### BRANO DI RIFERIMENTO
Comunque mi piaceva moltissimo anche Candy Candy a fumetti, per dire.
In camera mia avevo illustrati anche più commerciali come il libro della giungla o gli aristogatti della Disney, mi vengono in mente pure i fantastici manuali delle giovani marmotte, o dei giochi di prestigio del mago Silvan.
Il primo vero libro che ho letto per conto mio è stato un romanzo dal titolo “La sovversiva” di cui ricordo il titolo e la copertina che mostrava una bambina scapigliata e imbronciata. Qualcuno me lo regalò per un compleanno, mi pare. Ma la trama non saprei più dirla, chissà? A seguire devo aver letto “Pel di carota”, “Anna dai capelli rossi”, questi credo siano stati i primi libri letti proprio da sola. 
La maniera migliore per esprimermi è sempre stata la scrittura. Ogni cosa che accadeva la dovevo metabolizzare attraverso la scrittura. Scrivevo poesie per i vicini che stavano passando dei brutti momenti, telegiornali umoristici per far ridere mia nonna, lettere agli extraterrestri per confessare i miei sogni e le mie paure. Questa è una cosa strana, lo so. Inutile dire che il tema in classe per me era praticamente una vacanza. Sceglievo il tema libero e partivo, come se non mi trovassi nemmeno a scuola.
Poi ho scritto un po’ di diario, ma mi annoiava trascrivere la realtà.

### DATI FORNITI
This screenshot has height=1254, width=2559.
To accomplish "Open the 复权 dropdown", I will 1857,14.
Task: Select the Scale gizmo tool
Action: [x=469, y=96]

### CONSEGNA
Prosegui il brano sulle letture d'infanzia e sulla scrittura a partire dalla sua ultima frase.

### RISPOSTA QUI SOTTO
Allora scrissi dei racconti, a volte un po’ macabri, a volte sdolcinati e stralunati. Non sapevo bene in che direzione andare. La vera svolta è stata quando ho scoperto Roald Dahl. Sì adoravo anche Beatrix Potter, e le letture in stile “Il vento tra i salici”, tutto un altro genere. In realtà è grazie a Dhal che mi sono appassionata alla letteratura per ragazzi.
Poi, a 26 anni, quando avevo già masticato parecchi libri per giovani lettori, è nato un nipotino. Per festeggiare la sua nascita, gli scrissi una raccolta di otto storie di topolini. Ossia mi son tenuta bassa per non strafare con trame complicate, però nello stile già traspariva una certa sfrontatezza instillatami dalle narrazioni del grande Dahl.
Quello è stato l’avvio, poi ho continuato a scrivere, crescendo e maturando nello stile. Secondo me si tratta di un processo che non termina mai. Solo la morte ferma l’evoluzione di un processo creativo. Altrimenti sarebbe infinito, continuo.
Scusate, non vorrei chiudere con questa immagine malinconica. Mettiamola così, se è vero che rinasciamo, vuoi vedere che certe cosucce come la passione per la scrittura o per la matematica, quel che è, ce le portiamo dietro? In questo modo si spiegherebbe perché certi nascono già bravissimi in certi campi, altri meno, secondo una svariata possibilità di gradazioni, con la possibilità di maturare mentre vivono. Questo mi sembra un finale più ottimista, anche se, forse, sono andata fuori tema.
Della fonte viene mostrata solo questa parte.